Russian President Vladimir Putin accepted an invitation to attend the 2022 Beijing Olympics as Chinese officials face the risk of an international boycott, heightened by the fallout from the disappearance of a tennis star who accused a senior Chinese Communist official of sexual assault.

“It has been a long-running fine tradition for the Chinese and Russian sides to work in concert to accomplish great things,” Chinese Foreign Ministry spokesman Zhao Lijian said. “President Putin has accepted the invitation with joy. The two sides are in close communication regarding the specific arrangement for President Putin's trip to China.”

Human rights activists and many Western lawmakers have supported a boycott of the Olympics due to China’s atrocities against the Uyghur Muslims, a campaign of repression that the United States has deemed a “genocide.” That distaste for the Beijing games was compounded by Chinese tennis star Peng Shuai’s Nov. 2 statement that a retired member of the Chinese Communist Party Politburo had sexually assaulted her — a claim that was censored, as her social media accounts went dormant prior to a monitored video meeting with International Olympic Committee President Thomas Bach.

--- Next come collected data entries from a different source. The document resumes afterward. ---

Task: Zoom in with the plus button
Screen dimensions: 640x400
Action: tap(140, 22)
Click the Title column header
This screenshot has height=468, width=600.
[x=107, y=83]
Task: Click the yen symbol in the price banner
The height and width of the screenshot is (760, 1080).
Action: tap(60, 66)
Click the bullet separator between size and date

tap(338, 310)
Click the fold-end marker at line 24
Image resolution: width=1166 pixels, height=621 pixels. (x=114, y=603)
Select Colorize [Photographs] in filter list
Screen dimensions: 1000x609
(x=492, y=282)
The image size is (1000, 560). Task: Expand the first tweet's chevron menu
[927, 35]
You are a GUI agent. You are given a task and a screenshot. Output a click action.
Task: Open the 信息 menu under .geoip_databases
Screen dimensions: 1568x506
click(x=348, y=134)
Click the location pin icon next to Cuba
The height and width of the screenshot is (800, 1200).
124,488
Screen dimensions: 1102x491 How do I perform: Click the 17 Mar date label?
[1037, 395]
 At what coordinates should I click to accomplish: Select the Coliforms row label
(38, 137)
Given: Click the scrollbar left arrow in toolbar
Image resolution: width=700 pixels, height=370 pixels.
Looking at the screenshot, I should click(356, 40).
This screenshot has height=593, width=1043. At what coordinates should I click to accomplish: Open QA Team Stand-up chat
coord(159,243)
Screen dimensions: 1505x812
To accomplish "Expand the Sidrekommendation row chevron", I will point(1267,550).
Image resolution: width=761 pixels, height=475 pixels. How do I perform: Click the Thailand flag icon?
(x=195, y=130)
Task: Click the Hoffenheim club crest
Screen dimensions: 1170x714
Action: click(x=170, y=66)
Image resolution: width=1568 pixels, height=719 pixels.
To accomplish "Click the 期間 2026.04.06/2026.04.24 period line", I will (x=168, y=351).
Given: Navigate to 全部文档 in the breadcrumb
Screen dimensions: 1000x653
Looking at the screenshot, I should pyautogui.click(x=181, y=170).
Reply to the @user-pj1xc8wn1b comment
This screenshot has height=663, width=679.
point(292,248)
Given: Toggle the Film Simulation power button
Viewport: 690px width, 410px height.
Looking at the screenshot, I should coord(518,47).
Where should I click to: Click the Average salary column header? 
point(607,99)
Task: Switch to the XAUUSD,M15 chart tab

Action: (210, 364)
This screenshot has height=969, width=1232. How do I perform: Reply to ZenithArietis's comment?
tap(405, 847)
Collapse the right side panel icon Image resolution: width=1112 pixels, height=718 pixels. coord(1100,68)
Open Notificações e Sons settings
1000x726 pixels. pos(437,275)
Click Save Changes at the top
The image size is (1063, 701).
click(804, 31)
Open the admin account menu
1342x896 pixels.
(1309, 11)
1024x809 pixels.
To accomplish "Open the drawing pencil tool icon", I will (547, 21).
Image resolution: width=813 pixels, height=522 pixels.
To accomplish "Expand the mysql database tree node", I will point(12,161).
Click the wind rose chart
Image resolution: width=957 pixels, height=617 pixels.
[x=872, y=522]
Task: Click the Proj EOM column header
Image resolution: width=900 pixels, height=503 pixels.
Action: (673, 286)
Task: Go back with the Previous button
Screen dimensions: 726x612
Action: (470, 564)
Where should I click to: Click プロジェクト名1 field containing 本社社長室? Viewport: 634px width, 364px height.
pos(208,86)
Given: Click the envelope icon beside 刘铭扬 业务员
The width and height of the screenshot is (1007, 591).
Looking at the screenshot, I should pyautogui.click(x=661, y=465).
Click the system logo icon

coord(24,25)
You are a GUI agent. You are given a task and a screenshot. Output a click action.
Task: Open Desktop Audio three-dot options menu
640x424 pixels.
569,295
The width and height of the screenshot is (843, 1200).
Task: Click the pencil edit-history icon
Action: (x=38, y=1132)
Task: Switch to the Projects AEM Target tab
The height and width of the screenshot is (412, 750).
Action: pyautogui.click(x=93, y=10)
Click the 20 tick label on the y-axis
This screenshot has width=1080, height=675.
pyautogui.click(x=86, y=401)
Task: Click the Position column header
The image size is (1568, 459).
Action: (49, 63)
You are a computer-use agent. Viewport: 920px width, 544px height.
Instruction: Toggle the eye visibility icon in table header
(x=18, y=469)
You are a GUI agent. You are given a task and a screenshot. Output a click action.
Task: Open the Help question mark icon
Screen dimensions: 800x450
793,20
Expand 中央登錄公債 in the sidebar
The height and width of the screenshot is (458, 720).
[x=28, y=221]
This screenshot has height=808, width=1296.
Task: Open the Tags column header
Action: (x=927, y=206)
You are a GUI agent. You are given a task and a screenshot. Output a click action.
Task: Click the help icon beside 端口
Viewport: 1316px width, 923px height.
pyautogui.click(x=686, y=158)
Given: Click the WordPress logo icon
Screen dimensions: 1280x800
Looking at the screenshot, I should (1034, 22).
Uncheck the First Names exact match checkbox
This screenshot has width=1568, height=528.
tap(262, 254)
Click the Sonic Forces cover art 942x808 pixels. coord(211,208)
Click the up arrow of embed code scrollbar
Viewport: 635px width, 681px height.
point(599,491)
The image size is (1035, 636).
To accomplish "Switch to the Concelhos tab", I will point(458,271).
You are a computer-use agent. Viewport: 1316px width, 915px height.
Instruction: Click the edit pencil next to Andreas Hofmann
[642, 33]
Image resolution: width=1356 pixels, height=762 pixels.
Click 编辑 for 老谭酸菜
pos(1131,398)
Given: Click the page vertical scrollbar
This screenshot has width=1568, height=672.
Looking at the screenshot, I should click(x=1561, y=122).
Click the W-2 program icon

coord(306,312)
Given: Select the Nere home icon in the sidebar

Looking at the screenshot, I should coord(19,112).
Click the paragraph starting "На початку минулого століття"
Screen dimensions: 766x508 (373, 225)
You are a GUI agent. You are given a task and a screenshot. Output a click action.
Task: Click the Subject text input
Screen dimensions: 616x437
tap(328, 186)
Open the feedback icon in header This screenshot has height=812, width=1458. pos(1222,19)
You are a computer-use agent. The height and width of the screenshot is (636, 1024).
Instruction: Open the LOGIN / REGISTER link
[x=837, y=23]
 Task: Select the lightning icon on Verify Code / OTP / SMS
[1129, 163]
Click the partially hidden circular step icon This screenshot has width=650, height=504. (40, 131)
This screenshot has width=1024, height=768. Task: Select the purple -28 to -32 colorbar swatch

“This is not a diplomatic matter,” Zhao said Tuesday. “I believe everyone will have seen she has recently attended some public activities and also held a video call with IOC President Bach. I hope certain people will cease malicious hyping, let alone politicization.”


Bach’s team characterized Peng as “doing fine” and desirous of privacy, an account that drew sharp criticism from human rights observers.

“The IOC has vaulted itself from silence about Beijing’s abysmal human rights record to active collaboration with Chinese authorities in undermining freedom of speech and disregarding alleged sexual assault,” Human Rights Watch senior China researcher Yaqiu Wang said Monday.“The IOC appears to prize its relationship with a major human rights violator over the rights and safety of Olympic athletes.”

That assessment found an echo in the European Parliament, where a majority of lawmakers have voted to urge European Union leaders to “decline invitations” to the Beijing games in solidarity with the Uyghurs.

“If someone in China would want to use the #IOC's help to cover up the Peng Shuai story, this kind of call is what they'd arrange,” Reinhard Butikofer, a German lawmaker who chairs the European Parliament’s delegation for relations with China, wrote Monday on Twitter. [Peng Shuai]’s real situation is demonstrated by the fact that she can only be reached by those that play along with Beijing's propaganda.”

In that context, as Chinese and Russian officials highlighted the plan to host Putin in Beijing, Putin’s allies condemned Western talk of a boycott.


"It is particularly sad to hear this confrontational rhetoric coming from our colleagues in the parliamentary community," Russian Federation Council Chairwoman Valentina Matviyenko, the top lawmaker in Russia’s upper chamber, said Tuesday. "I believe that the calls from on high to boycott the Winter Olympics in Beijing are inadmissible ... Such statements contradict both the parliamentary spirit and the Olympic principles.”